The Apptainer instance workaround for intra-node communication issue with MPI applications and Apptainer without setuid
The Apptainer instance workaround is the best performing workaround known in the meantime.
Single node test
This is single node test case. Start the instance, and then spawn processes inside the instance.
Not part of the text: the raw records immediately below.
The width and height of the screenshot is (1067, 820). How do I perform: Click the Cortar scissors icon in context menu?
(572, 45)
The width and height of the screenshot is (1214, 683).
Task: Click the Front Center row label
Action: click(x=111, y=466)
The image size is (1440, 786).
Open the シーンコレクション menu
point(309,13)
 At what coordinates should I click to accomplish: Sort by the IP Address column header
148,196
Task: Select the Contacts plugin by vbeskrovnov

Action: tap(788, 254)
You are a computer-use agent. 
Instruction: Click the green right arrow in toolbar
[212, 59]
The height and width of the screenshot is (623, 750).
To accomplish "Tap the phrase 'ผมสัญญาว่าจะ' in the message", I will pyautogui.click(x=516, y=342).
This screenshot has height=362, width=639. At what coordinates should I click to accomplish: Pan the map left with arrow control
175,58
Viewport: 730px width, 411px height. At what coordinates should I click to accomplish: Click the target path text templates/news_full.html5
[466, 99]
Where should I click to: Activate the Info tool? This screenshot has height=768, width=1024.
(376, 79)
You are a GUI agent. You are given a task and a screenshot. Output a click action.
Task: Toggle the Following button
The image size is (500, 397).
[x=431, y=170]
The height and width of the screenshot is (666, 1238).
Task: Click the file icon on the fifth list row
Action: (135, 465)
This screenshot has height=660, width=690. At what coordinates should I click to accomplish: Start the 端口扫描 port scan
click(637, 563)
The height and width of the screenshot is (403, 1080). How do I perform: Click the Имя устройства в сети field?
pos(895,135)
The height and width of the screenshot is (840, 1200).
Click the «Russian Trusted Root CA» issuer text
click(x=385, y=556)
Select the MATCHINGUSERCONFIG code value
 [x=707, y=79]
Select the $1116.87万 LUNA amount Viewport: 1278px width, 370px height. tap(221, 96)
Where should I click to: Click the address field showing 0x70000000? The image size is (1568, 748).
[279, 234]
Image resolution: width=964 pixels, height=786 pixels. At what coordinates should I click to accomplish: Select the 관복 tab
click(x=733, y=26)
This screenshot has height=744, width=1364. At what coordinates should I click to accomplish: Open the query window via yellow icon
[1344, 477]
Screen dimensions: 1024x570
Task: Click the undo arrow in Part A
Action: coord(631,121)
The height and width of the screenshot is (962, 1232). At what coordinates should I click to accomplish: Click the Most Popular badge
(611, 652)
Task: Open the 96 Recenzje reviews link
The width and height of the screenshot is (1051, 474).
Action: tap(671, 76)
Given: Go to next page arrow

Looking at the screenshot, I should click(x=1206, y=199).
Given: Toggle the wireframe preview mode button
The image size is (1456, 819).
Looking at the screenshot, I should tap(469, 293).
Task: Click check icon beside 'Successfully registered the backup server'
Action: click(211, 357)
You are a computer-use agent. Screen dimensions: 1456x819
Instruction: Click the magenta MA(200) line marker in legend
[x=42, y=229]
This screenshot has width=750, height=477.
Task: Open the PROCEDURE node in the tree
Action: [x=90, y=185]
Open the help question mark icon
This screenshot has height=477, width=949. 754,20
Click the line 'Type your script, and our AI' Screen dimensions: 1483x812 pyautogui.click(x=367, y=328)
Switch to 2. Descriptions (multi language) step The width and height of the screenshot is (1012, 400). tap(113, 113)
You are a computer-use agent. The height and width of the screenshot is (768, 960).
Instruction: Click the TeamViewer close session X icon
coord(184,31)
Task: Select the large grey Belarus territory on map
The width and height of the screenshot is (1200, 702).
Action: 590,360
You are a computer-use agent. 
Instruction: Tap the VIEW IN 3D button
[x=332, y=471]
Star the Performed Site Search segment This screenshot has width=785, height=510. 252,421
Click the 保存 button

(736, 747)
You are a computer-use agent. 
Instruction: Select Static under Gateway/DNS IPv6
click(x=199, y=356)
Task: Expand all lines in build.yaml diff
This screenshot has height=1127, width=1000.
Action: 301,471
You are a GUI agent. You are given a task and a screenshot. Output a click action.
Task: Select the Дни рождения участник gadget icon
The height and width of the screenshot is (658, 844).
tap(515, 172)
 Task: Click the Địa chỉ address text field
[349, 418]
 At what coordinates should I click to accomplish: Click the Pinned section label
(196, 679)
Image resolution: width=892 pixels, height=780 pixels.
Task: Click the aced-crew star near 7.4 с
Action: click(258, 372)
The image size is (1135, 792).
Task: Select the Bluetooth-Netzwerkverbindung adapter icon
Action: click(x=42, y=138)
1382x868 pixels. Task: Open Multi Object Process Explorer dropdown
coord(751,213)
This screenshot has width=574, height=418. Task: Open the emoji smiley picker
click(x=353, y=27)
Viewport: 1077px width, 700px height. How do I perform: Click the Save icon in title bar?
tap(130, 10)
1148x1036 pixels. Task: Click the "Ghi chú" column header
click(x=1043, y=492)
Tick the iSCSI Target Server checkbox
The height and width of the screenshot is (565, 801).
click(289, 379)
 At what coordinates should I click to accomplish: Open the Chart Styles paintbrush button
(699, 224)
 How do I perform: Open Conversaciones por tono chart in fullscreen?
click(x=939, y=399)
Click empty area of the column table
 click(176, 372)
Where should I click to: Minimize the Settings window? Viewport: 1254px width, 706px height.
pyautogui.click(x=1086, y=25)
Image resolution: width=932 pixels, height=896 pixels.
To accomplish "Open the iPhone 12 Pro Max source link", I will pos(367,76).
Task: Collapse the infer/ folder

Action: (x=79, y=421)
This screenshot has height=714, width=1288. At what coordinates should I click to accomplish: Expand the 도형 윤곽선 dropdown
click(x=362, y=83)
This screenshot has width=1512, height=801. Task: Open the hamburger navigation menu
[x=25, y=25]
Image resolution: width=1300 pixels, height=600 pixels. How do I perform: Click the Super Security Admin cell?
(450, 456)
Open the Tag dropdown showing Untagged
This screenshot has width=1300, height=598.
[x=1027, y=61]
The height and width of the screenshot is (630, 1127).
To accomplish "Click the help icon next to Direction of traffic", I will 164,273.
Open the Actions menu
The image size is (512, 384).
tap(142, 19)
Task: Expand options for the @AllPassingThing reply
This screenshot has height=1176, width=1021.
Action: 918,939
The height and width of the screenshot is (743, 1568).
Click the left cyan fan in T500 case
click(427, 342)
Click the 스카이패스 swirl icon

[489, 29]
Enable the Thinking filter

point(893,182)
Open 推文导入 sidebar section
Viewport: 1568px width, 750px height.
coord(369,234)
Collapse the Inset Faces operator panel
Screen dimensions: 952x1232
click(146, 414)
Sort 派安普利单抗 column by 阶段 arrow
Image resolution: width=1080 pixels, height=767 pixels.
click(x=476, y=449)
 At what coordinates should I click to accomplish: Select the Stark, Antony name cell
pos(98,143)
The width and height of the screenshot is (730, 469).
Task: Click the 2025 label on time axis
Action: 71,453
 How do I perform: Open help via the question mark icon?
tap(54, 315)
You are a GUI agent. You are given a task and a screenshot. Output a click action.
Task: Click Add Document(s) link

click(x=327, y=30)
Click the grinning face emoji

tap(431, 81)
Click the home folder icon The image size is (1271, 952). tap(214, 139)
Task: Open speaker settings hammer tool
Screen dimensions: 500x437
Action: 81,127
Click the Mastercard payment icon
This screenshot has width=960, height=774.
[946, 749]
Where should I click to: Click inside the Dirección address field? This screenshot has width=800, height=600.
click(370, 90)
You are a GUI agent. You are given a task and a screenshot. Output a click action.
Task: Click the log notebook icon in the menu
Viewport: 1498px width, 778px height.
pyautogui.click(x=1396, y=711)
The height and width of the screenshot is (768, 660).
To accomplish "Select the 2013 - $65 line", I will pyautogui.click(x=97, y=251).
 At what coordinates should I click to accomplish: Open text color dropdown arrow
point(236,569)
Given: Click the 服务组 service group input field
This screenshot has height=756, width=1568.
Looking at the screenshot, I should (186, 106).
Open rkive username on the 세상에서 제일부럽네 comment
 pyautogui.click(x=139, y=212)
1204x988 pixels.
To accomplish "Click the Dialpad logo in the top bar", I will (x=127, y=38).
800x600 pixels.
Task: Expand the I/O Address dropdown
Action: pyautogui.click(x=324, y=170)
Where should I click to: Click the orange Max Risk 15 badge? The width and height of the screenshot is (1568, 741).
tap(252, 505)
This workaround works for both posix
and cma
intra-node communication transport.
apptainer instance start ys/hpcx-imb.sif hpcx
UCX_LOG_LEVEL=info \
mpirun -np 16 apptainer run instance://hpcx alltoall
Multi-node test with Slurm
This is a Slurm job script for a multi-node test case. Spawn the instance on each node and spawn processes inside the instance on each node. This workaround works for posix
, cma
, and hcoll
.
#!/bin/bash
#SBATCH --partition=thor
#SBATCH --nodes=4
#SBATCH --ntasks-per-node=4
for node in $(srun --nodes=4 --ntasks=4 --ntasks-per-node=1 hostname)
do
ssh $node apptainer instance start ys/hpcx-imb.sif $SLURM_JOB_ID
done
UCX_LOG_LEVEL=info srun --mpi=pmi2 apptainer run instance://$SLURM_JOB_ID alltoall
srun --nodes=4 --ntasks=4 --ntasks-per-node=1 apptainer instance stop $SLURM_JOB_ID
The future plan for Apptainer v1.3.0
The above workaround works great with intra-node communication transports but it would be great if Apptainer had the option to do the above workaround or equivalent automatically in MPI context. https://github.com/apptainer/apptainer/issues/1583 issued by Cedric Clerget is the RFE for this feature. Apptainer is planning to release this feature on the Apptainer v1.3.0 release. Stay tuned!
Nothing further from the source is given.